Change Working コラム

シーンを描く

2017年05月25日

シーンを描く

知的生産性研究所の平山です。前回のコラムでは働き方変革の目標を考える際に、企業理念や経営戦略といった会社の視点からみた「在るべき姿」と、「こんな風に働けると嬉しいな」と思える社員目線での「在りたき姿」を一致させることの重要性についてお話ししました。今回は、その具体的な方法である「シーン・メイキング®」という手法についてご紹介します。

シーン・メイキング・メソッドは、その名が示すとおり、働いている光景(シーン)を描きだすことによって、変革目標を具体的な日常行動として表現し共有する方法です。前回も触れましたが「在るべき姿」は、企業理念、行動規範、組織風土目標といった形で示されることが多く、一般に抽象的な表現にならざるを得ません。もちろん、大きな方向感を示すという意味では、こと細かに立ち居振る舞いを決めるようなことは無意味で、抽象的(コンセプチュアル)な表現となることは何ら問題ではありません。ただ、そのままでは方向感は解っても具体的にどうすれば良いのかということがイメージしにくく、何となく他人事になってしまったり、人により様々な受け取り方になってしまったりするため、このコンセプトを具体的な行動目標に展開することが重要となります。

シーン・メイキング・メソッドは、この具体的な行動目標に落とし組むプロセスに社員が加わり、「在るべき姿」の本質を理解したうえで、自分だったらこのように日常行動の中で具体化したいという想いを込めた「在りたき姿」として描きだす手法です。

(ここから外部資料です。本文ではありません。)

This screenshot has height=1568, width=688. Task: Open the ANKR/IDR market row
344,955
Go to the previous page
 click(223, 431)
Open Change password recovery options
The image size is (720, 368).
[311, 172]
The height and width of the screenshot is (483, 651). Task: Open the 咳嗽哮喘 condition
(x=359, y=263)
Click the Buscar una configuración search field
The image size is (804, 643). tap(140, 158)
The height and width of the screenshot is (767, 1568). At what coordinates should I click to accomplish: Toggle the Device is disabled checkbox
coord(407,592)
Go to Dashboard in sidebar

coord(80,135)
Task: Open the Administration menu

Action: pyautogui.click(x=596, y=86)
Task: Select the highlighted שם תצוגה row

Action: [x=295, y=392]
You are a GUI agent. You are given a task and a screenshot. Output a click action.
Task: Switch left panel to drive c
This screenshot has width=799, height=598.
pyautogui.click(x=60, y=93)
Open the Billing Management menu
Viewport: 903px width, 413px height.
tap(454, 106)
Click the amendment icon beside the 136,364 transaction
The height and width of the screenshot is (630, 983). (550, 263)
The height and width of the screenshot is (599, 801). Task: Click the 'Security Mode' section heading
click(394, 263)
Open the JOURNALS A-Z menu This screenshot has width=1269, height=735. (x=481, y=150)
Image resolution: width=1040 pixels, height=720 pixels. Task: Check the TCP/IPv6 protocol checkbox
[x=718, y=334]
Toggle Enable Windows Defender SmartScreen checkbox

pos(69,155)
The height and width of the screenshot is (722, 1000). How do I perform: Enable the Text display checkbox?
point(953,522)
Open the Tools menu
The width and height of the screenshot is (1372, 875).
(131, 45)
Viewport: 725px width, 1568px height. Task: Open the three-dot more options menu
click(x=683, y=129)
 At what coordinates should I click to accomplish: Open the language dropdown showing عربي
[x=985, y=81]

シーンとして「在りたき姿」を描くことにより、「在るべき姿」に対する人それぞれの解釈が可視化され、それにより更に議論を深めることができます。また、自分の日常の仕事とはちょっと縁遠い話のように感じていた「在るべき姿」が、実は日々の業務や社内外の人との接し方と繋がっているものであることが理解できます。更に、具体的な日常行動として目標が明確化されると、現状との違いが浮かび上がるため、その差分を埋めるという観点から「在るべき姿」を実現するための道筋が見えてきます。

もちろん、社員全員でシーン・メイキングができるのか、一部のメンバ-が代表して検討した場合どのように合意形成をするのか、描きだされた数多くの「在りたき姿」をどのように扱うのか、「在りたき姿」と「在るべき姿」の一貫性をどう確保するのか、そもそもどうやって「在りたき姿」をシーンとして描きだすのか、といった様々な要件をクリアする必要はあります。しかし、それらは手法的に解決できることであり、大切なのは経営視点での変革目標である「在るべき姿」と、社員にとって共感できる「在りたき姿」を一致させることです。今回のコラムでご紹介したメソッド以外にも、この両者を繋げる方法はいろいろあると思います。働き方変革のプロジェクトを進めようと考えている方は、ぜひ考えてみると良いでしょう。

*シーン・メイキング®は株式会社内田洋行の登録商標です。